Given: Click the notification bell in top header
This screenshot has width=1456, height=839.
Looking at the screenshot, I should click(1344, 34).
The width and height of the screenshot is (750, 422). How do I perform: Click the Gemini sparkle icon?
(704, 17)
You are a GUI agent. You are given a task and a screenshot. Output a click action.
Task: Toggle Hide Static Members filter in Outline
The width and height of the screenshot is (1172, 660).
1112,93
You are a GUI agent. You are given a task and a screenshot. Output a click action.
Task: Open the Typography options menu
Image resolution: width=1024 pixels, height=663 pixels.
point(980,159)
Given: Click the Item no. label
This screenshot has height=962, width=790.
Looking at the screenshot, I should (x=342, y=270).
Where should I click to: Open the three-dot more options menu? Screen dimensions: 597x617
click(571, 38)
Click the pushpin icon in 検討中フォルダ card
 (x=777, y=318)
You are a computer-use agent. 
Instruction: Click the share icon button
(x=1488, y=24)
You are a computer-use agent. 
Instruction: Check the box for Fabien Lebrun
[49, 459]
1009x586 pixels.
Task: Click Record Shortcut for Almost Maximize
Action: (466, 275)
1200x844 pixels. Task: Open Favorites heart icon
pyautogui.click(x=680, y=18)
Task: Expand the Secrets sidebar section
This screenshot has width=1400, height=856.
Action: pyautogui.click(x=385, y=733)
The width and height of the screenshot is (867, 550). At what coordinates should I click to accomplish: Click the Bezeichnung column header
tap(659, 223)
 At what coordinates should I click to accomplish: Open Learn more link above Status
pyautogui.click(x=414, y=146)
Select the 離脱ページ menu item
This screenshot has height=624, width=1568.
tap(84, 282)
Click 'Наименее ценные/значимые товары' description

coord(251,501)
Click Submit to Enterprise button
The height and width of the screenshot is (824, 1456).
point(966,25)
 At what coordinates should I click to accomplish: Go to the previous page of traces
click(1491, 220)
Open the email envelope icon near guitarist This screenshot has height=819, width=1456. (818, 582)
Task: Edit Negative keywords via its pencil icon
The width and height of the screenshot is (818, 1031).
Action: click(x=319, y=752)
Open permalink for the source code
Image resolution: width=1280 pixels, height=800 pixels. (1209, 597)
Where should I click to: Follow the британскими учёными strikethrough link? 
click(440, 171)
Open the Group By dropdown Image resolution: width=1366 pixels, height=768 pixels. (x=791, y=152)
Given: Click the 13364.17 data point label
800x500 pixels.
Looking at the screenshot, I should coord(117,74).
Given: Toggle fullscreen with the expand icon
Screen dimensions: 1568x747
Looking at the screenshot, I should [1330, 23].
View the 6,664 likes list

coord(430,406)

Work to complete:
Turn every line of the records above into a Markdown table with the columns "No." and "Entry", putting a running row number in the first column and the line in the second. Skip any blank lines.

Task answer:
| No. | Entry |
|---|---|
| 1 | Given: Click the notification bell in top header |
| 2 | This screenshot has width=1456, height=839. |
| 3 | Looking at the screenshot, I should click(1344, 34). |
| 4 | The width and height of the screenshot is (750, 422). How do I perform: Click the Gemini sparkle icon? |
| 5 | (704, 17) |
| 6 | You are a GUI agent. You are given a task and a screenshot. Output a click action. |
| 7 | Task: Toggle Hide Static Members filter in Outline |
| 8 | The width and height of the screenshot is (1172, 660). |
| 9 | 1112,93 |
| 10 | You are a GUI agent. You are given a task and a screenshot. Output a click action. |
| 11 | Task: Open the Typography options menu |
| 12 | Image resolution: width=1024 pixels, height=663 pixels. |
| 13 | point(980,159) |
| 14 | Given: Click the Item no. label |
| 15 | This screenshot has height=962, width=790. |
| 16 | Looking at the screenshot, I should (x=342, y=270). |
| 17 | Where should I click to: Open the three-dot more options menu? Screen dimensions: 597x617 |
| 18 | click(571, 38) |
| 19 | Click the pushpin icon in 検討中フォルダ card |
| 20 |  (x=777, y=318) |
| 21 | You are a computer-use agent.  |
| 22 | Instruction: Click the share icon button |
| 23 | (x=1488, y=24) |
| 24 | You are a computer-use agent.  |
| 25 | Instruction: Check the box for Fabien Lebrun |
| 26 | [49, 459] |
| 27 | 1009x586 pixels. |
| 28 | Task: Click Record Shortcut for Almost Maximize |
| 29 | Action: (466, 275) |
| 30 | 1200x844 pixels. Task: Open Favorites heart icon |
| 31 | pyautogui.click(x=680, y=18) |
| 32 | Task: Expand the Secrets sidebar section |
| 33 | This screenshot has width=1400, height=856. |
| 34 | Action: pyautogui.click(x=385, y=733) |
| 35 | The width and height of the screenshot is (867, 550). At what coordinates should I click to accomplish: Click the Bezeichnung column header |
| 36 | tap(659, 223) |
| 37 |  At what coordinates should I click to accomplish: Open Learn more link above Status |
| 38 | pyautogui.click(x=414, y=146) |
| 39 | Select the 離脱ページ menu item |
| 40 | This screenshot has height=624, width=1568. |
| 41 | tap(84, 282) |
| 42 | Click 'Наименее ценные/значимые товары' description |
| 43 | coord(251,501) |
| 44 | Click Submit to Enterprise button |
| 45 | The height and width of the screenshot is (824, 1456). |
| 46 | point(966,25) |
| 47 |  At what coordinates should I click to accomplish: Go to the previous page of traces |
| 48 | click(1491, 220) |
| 49 | Open the email envelope icon near guitarist This screenshot has height=819, width=1456. (818, 582) |
| 50 | Task: Edit Negative keywords via its pencil icon |
| 51 | The width and height of the screenshot is (818, 1031). |
| 52 | Action: click(x=319, y=752) |
| 53 | Open permalink for the source code |
| 54 | Image resolution: width=1280 pixels, height=800 pixels. (1209, 597) |
| 55 | Where should I click to: Follow the британскими учёными strikethrough link?  |
| 56 | click(440, 171) |
| 57 | Open the Group By dropdown Image resolution: width=1366 pixels, height=768 pixels. (x=791, y=152) |
| 58 | Given: Click the 13364.17 data point label |
| 59 | 800x500 pixels. |
| 60 | Looking at the screenshot, I should coord(117,74). |
| 61 | Given: Toggle fullscreen with the expand icon |
| 62 | Screen dimensions: 1568x747 |
| 63 | Looking at the screenshot, I should [1330, 23]. |
| 64 | View the 6,664 likes list |
| 65 | coord(430,406) |